● Problem details
Reproduce the data verbatim, starting with the line containing "Viewport: 2298px width, 1080px" and continuing through the end of the data, both ends included.

● Material shown
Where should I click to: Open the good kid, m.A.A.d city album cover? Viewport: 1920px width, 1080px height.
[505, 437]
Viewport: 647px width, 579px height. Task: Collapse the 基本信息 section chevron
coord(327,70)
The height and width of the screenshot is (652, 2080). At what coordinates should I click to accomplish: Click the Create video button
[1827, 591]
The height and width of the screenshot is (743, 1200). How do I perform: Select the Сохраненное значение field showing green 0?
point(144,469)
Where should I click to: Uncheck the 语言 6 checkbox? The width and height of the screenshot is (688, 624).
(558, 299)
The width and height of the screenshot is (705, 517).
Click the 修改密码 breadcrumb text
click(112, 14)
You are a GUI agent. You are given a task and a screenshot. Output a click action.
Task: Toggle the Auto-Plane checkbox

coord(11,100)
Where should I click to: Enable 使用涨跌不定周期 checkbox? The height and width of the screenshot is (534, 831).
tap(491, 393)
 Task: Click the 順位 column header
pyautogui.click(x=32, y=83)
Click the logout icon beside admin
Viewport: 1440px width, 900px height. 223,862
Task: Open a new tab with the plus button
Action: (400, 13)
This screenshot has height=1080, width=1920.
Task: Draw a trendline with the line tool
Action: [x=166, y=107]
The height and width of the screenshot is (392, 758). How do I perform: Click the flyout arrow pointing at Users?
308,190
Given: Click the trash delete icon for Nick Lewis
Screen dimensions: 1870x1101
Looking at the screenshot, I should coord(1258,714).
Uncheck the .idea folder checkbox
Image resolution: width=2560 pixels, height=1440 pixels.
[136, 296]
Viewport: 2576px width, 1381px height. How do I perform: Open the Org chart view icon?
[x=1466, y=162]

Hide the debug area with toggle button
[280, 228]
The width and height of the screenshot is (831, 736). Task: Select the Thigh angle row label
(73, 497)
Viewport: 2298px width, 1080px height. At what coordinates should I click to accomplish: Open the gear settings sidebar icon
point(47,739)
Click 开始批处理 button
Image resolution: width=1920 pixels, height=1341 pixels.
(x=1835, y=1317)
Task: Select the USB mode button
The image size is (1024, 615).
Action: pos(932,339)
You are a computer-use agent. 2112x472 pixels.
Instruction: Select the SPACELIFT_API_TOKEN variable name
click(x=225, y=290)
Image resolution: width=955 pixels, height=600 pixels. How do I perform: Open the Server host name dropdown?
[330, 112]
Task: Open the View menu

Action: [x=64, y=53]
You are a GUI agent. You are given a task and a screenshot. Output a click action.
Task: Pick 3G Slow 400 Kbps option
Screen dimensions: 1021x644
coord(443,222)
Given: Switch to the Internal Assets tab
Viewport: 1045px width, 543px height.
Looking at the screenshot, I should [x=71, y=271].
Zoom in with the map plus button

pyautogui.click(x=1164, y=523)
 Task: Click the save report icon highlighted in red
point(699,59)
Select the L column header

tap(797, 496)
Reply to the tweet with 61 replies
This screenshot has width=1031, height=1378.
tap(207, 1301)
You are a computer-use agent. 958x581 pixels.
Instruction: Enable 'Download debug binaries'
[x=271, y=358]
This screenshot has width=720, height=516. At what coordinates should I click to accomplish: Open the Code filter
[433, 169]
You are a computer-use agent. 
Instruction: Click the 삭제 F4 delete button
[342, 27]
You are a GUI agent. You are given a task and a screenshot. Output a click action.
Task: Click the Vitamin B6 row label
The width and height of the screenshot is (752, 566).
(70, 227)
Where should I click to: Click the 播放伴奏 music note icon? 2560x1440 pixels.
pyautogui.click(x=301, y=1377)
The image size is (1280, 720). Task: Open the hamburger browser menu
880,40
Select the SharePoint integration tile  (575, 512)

● Solution for this problem
Viewport: 2298px width, 1080px height. At what coordinates should I click to accomplish: Open the gear settings sidebar icon
point(47,739)
Click 开始批处理 button
Image resolution: width=1920 pixels, height=1341 pixels.
(x=1835, y=1317)
Task: Select the USB mode button
The image size is (1024, 615).
Action: pos(932,339)
You are a computer-use agent. 2112x472 pixels.
Instruction: Select the SPACELIFT_API_TOKEN variable name
click(x=225, y=290)
Image resolution: width=955 pixels, height=600 pixels. How do I perform: Open the Server host name dropdown?
[330, 112]
Task: Open the View menu

Action: [x=64, y=53]
You are a GUI agent. You are given a task and a screenshot. Output a click action.
Task: Pick 3G Slow 400 Kbps option
Screen dimensions: 1021x644
coord(443,222)
Given: Switch to the Internal Assets tab
Viewport: 1045px width, 543px height.
Looking at the screenshot, I should [x=71, y=271].
Zoom in with the map plus button

pyautogui.click(x=1164, y=523)
 Task: Click the save report icon highlighted in red
point(699,59)
Select the L column header

tap(797, 496)
Reply to the tweet with 61 replies
This screenshot has width=1031, height=1378.
tap(207, 1301)
You are a computer-use agent. 958x581 pixels.
Instruction: Enable 'Download debug binaries'
[x=271, y=358]
This screenshot has width=720, height=516. At what coordinates should I click to accomplish: Open the Code filter
[433, 169]
You are a computer-use agent. 
Instruction: Click the 삭제 F4 delete button
[342, 27]
You are a GUI agent. You are given a task and a screenshot. Output a click action.
Task: Click the Vitamin B6 row label
The width and height of the screenshot is (752, 566).
(70, 227)
Where should I click to: Click the 播放伴奏 music note icon? 2560x1440 pixels.
pyautogui.click(x=301, y=1377)
The image size is (1280, 720). Task: Open the hamburger browser menu
880,40
Select the SharePoint integration tile  (575, 512)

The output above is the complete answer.